Another family heirloom bites the dust

It's almost eighteen months since I first "got serious" about shifting our old tat through the auspices of eBay. A few months less than that since I blogged about it. In that year and a half I've sold things from as small as an enamel lapel badge to as large as an entire bedroom suite comprising super-king sleigh bed (with mattress), triple wardrobe, five-drawer chest and two three-drawer bedside tables. That went to a hotel owner in Staffordshire who, in the end, was glad I'd persuaded him to come in a Luton van. He admitted he would never have got it all on the trailer he had been intending to come with.

Some of the items I've been glad to see the back of. Some of the really bad DVDs we've bought over the years, and many of the things mentioned on that blog post linked above. Things that have hung around for years not being used and never likely to be.

Some things I've had to let go with a twinge of regret. Mostly stuff that has been part of my life since childhood, but which I had to reluctantly conclude there was absolutely no point hanging on to. The Kodascope Eight Model 30 vintage cine projector that the whole family used to gather around to watch holiday footage, interspersed with reels from my Dad's small collection of B&W Felix the Cat cartoons. When I opened up its old wooden box and that familiar smell hit me, all the memories came flooding back. But hey, I don't need the object to have the memories, and it went to someone who will actually use it.

Similarly with my Mum's old Singer sewing machine. Not something I had any emotional attachment to ;0) but I was delighted that it went to a guy in the Netherlands who refurbishes them and passes them on to retired ladies who are keen on quilting. Once again something that had sat unused under Mum's sideboard for 25 years gets a new lease of life.

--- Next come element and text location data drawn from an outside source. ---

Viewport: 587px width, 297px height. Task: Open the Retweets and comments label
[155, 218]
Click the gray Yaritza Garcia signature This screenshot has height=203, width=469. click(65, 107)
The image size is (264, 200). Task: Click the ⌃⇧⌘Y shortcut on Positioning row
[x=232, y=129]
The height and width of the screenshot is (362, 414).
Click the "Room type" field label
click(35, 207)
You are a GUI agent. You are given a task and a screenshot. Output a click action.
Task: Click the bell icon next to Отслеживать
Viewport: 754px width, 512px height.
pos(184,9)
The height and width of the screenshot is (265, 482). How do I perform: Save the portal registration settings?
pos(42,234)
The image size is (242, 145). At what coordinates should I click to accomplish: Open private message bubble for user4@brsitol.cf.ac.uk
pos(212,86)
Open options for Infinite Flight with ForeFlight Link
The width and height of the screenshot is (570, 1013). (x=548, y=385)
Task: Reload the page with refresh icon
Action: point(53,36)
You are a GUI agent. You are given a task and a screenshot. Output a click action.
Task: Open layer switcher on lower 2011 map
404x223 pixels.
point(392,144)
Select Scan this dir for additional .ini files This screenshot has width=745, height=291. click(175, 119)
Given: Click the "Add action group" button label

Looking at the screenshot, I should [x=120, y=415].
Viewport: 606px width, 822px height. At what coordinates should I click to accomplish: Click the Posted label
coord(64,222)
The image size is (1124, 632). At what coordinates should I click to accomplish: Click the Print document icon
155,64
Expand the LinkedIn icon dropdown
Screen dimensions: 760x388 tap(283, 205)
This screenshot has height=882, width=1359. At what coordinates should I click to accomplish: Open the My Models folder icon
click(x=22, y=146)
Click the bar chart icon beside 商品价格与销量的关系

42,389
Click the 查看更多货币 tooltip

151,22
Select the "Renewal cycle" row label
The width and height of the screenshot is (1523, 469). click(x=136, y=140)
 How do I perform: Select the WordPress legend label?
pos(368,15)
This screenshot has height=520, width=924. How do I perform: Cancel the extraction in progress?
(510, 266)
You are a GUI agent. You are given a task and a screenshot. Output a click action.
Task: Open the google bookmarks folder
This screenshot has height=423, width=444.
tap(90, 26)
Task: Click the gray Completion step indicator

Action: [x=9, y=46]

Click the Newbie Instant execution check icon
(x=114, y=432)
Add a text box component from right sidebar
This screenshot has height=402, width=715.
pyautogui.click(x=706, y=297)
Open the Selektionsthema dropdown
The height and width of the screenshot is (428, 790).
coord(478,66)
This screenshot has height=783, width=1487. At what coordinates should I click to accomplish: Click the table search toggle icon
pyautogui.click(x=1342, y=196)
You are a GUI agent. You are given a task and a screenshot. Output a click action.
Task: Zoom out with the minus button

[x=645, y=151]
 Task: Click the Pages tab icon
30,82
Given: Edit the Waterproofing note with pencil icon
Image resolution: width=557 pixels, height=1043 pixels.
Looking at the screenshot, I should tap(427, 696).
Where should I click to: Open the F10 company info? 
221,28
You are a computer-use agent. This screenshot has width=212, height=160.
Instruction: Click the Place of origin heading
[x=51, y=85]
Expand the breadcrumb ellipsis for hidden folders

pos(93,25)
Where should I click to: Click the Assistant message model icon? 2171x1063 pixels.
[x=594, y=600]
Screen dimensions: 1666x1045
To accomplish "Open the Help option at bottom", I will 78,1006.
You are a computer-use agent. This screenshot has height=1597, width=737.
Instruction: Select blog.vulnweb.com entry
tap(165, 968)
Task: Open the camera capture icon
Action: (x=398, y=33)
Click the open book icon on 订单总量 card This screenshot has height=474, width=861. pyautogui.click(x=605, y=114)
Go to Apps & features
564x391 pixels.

And since I've arrived through a roundabout route at the sideboard, it's time to reveal that it is that very sideboard, along with its matching dining table and four chairs, that is the subject of this post. For it too was sold, this weekend just past.

Solid walnut. Yes, solid, not veneer as suggested by the plonker from an auction house who came round to value it and tried to make out it was veneered because he could see a join in the top. Idiot. That's where the wood itself is jointed by the craftsmen whose workshop I visited, aged 13 or 14, to see the dining room suite being made. It was my Dad's gift for attaining his majority - 21 years with the same firm.

Walnut's not "in vogue" at the moment though, and the whole thing was both too small for our needs and too small for the room it would live in, not to mention having suffered from various forms of neglect over the years. It would take an expert, an expensive expert, to return the suite to the soft matte patina with which it originally arrived from the makers. It lived 40 years in clouds of cigarette smoke, was polished with the wrong kind of polish, suffered water damage when someone attempted to wash off the smoke residue (and left a tea-tray sitting on a damp patch), and was constantly exposed to sunlight and curtain movement on one corner, so all in all it was in a pretty sorry state.

And we don't like the style much either. Offspring never do like the style of their parents, do they? I'm no exception. So it joined the ranks of eBay sales. 228 of them since May 2011. Unfortunately we were just half an hour too late returning from our Sunday lunch with friends to arrange a pick up for that day, so we have to hang on to it for another two weeks, which in turn means our flooring guy will have to work around it.